### Task requirements
Search the data for the string "badge" and gather each line it is in.

### Task data

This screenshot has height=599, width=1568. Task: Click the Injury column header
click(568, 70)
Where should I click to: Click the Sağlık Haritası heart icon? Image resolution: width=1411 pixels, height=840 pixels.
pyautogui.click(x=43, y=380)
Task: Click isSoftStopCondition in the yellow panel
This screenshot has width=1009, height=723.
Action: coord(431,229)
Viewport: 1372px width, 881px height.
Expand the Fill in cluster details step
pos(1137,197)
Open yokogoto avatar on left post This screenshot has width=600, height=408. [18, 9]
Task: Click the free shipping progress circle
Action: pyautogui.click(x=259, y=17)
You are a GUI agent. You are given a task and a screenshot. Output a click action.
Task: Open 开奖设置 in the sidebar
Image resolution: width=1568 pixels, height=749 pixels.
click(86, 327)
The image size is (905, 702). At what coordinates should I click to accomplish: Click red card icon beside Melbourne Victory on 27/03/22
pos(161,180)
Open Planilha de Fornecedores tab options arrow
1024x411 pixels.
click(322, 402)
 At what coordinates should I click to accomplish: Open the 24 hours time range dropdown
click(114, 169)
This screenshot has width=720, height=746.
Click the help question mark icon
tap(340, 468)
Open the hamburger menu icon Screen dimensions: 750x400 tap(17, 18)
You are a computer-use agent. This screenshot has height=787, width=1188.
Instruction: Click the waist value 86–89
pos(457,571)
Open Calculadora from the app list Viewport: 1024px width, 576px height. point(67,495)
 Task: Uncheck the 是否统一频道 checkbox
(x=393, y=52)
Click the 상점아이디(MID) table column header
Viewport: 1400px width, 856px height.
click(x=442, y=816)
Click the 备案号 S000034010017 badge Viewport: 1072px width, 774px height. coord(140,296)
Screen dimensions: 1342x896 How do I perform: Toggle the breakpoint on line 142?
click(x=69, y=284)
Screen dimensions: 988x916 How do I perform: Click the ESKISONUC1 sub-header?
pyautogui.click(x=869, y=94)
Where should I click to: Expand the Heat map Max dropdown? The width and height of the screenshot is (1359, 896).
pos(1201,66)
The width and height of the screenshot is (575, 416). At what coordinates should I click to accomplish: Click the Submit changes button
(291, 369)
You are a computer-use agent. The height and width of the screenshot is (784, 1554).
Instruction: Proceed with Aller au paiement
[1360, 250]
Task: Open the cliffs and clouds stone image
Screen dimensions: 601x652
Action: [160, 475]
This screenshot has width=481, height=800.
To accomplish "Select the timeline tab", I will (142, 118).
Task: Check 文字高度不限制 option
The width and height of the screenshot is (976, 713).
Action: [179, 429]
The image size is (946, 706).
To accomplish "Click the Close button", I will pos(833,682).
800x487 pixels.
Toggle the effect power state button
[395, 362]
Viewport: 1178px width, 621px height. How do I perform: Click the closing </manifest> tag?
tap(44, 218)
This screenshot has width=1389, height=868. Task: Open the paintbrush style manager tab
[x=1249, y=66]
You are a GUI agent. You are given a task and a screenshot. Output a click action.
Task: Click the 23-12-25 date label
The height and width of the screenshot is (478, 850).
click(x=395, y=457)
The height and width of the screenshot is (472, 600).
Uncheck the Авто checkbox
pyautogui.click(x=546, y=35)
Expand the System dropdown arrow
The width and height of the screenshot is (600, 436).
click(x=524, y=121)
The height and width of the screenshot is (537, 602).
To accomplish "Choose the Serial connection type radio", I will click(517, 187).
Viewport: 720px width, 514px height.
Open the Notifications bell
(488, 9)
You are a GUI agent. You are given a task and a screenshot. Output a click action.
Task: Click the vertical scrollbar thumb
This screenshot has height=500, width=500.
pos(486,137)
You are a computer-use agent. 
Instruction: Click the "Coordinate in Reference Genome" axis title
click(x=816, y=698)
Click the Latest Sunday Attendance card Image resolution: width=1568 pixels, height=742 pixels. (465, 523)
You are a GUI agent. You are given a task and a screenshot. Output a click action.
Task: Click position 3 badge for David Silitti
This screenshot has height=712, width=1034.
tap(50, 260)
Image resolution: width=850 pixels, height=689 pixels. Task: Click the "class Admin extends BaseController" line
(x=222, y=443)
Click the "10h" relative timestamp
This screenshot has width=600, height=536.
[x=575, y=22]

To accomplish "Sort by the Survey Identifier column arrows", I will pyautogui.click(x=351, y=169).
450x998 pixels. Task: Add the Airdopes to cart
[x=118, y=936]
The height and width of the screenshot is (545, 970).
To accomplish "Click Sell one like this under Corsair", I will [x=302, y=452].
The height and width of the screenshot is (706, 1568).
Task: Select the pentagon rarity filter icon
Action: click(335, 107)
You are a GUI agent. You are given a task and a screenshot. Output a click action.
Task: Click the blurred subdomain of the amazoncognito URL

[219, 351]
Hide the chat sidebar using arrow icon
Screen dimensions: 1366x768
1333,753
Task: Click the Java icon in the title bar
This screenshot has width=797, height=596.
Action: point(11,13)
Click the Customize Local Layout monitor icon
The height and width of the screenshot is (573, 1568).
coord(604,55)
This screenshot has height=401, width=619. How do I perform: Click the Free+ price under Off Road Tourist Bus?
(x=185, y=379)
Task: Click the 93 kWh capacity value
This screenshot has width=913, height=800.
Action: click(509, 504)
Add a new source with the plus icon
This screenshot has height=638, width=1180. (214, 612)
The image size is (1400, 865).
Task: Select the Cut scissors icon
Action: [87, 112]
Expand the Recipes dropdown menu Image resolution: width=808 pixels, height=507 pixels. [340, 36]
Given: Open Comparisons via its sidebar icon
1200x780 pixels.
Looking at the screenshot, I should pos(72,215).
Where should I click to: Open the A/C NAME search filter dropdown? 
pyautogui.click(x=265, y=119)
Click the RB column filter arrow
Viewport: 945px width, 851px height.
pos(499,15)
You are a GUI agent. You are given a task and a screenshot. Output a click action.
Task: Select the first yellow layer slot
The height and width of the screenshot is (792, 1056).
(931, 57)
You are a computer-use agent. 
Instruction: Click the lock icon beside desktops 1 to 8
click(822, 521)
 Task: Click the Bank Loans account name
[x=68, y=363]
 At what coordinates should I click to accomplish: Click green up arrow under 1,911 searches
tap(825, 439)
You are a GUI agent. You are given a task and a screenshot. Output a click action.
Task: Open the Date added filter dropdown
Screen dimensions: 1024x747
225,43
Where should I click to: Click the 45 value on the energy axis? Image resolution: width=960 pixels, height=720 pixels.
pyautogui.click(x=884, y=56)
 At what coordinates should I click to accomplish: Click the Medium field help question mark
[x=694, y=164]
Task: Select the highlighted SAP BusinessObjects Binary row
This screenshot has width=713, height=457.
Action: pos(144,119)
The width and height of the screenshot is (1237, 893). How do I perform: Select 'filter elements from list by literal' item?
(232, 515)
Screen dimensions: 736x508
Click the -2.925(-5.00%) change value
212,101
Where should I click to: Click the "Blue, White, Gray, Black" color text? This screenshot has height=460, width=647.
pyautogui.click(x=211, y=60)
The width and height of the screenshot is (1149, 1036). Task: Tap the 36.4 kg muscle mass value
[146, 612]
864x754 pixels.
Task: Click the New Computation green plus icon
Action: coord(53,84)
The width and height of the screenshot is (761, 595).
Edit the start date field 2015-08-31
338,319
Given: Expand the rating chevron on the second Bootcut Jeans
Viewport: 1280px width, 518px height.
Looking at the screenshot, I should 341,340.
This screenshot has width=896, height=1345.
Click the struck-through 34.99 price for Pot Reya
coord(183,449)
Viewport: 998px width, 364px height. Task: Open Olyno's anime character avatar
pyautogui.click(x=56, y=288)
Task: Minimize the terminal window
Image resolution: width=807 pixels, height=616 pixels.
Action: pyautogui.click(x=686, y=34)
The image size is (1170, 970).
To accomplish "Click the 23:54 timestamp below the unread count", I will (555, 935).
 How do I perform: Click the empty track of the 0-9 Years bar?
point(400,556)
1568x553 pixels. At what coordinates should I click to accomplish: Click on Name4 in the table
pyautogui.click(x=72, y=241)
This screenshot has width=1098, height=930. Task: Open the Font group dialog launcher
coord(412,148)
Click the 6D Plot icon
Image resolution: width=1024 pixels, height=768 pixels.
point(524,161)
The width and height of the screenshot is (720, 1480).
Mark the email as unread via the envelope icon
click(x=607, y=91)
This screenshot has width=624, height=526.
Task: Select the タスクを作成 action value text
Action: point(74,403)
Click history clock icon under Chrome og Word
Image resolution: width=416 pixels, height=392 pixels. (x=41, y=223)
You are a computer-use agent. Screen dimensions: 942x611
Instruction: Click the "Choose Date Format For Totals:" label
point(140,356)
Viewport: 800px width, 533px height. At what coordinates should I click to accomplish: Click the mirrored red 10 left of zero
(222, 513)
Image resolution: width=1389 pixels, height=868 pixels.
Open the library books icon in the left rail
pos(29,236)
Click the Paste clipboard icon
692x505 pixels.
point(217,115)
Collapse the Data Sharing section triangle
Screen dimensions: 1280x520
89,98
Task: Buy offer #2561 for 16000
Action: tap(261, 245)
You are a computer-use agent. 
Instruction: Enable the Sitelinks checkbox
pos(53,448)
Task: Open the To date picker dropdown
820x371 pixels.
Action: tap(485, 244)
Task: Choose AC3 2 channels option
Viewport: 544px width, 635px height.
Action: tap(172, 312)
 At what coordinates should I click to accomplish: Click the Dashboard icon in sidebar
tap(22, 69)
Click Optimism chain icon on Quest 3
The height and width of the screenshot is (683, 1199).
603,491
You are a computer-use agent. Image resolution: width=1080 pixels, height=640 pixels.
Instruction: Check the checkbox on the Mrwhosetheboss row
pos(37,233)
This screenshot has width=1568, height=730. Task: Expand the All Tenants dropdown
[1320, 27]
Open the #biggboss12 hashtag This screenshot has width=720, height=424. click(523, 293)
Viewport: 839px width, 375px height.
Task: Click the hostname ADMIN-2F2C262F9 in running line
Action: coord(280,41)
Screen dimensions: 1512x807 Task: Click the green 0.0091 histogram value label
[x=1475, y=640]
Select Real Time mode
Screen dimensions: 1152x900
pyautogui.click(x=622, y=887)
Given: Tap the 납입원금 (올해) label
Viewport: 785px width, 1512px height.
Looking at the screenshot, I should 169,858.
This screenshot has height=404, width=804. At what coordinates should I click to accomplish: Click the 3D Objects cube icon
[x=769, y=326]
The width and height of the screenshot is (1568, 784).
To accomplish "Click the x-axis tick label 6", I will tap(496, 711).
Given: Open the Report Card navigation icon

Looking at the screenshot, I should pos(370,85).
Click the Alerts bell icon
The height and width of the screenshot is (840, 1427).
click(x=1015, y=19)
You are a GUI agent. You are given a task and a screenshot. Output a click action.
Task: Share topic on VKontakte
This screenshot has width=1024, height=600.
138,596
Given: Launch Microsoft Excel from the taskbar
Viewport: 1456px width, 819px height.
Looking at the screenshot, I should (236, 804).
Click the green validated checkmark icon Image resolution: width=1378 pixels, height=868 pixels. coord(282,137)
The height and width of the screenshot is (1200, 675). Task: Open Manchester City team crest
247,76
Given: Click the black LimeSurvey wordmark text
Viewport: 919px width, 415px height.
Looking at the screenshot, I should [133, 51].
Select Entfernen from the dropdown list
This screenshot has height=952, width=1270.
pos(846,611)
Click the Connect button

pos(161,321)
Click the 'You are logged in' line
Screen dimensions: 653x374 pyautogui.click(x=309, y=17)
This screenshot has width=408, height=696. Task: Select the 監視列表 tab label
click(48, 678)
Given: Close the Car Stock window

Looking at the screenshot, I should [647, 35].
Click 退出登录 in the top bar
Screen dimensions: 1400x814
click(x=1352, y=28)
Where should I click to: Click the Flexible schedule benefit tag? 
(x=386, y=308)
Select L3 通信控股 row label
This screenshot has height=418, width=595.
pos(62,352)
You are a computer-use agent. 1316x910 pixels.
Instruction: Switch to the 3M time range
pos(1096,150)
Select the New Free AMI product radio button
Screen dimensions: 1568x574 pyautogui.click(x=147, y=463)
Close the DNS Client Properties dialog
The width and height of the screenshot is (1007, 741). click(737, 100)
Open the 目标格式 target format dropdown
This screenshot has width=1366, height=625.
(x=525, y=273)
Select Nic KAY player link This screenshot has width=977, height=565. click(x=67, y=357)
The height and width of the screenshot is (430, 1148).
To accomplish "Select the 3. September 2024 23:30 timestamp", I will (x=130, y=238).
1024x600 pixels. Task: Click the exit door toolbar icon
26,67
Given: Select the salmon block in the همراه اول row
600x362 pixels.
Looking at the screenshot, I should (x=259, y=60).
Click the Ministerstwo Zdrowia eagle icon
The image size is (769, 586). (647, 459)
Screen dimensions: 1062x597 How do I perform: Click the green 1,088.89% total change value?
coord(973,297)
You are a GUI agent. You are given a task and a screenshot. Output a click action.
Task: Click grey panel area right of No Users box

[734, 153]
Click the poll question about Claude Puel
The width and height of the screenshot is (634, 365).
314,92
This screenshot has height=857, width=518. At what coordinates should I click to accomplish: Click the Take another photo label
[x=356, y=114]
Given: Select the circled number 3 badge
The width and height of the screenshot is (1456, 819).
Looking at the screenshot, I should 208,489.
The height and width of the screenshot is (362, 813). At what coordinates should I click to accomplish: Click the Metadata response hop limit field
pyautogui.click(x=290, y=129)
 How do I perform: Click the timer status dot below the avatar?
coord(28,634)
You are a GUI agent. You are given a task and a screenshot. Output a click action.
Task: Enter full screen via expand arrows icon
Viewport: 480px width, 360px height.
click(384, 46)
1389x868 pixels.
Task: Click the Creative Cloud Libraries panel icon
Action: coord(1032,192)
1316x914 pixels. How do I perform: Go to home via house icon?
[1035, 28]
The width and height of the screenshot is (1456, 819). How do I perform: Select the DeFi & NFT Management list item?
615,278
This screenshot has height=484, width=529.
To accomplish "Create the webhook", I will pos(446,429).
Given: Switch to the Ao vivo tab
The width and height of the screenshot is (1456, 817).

### Answer section
Click the 备案号 S000034010017 badge Viewport: 1072px width, 774px height. coord(140,296)
Task: Click position 3 badge for David Silitti
Given: Select the circled number 3 badge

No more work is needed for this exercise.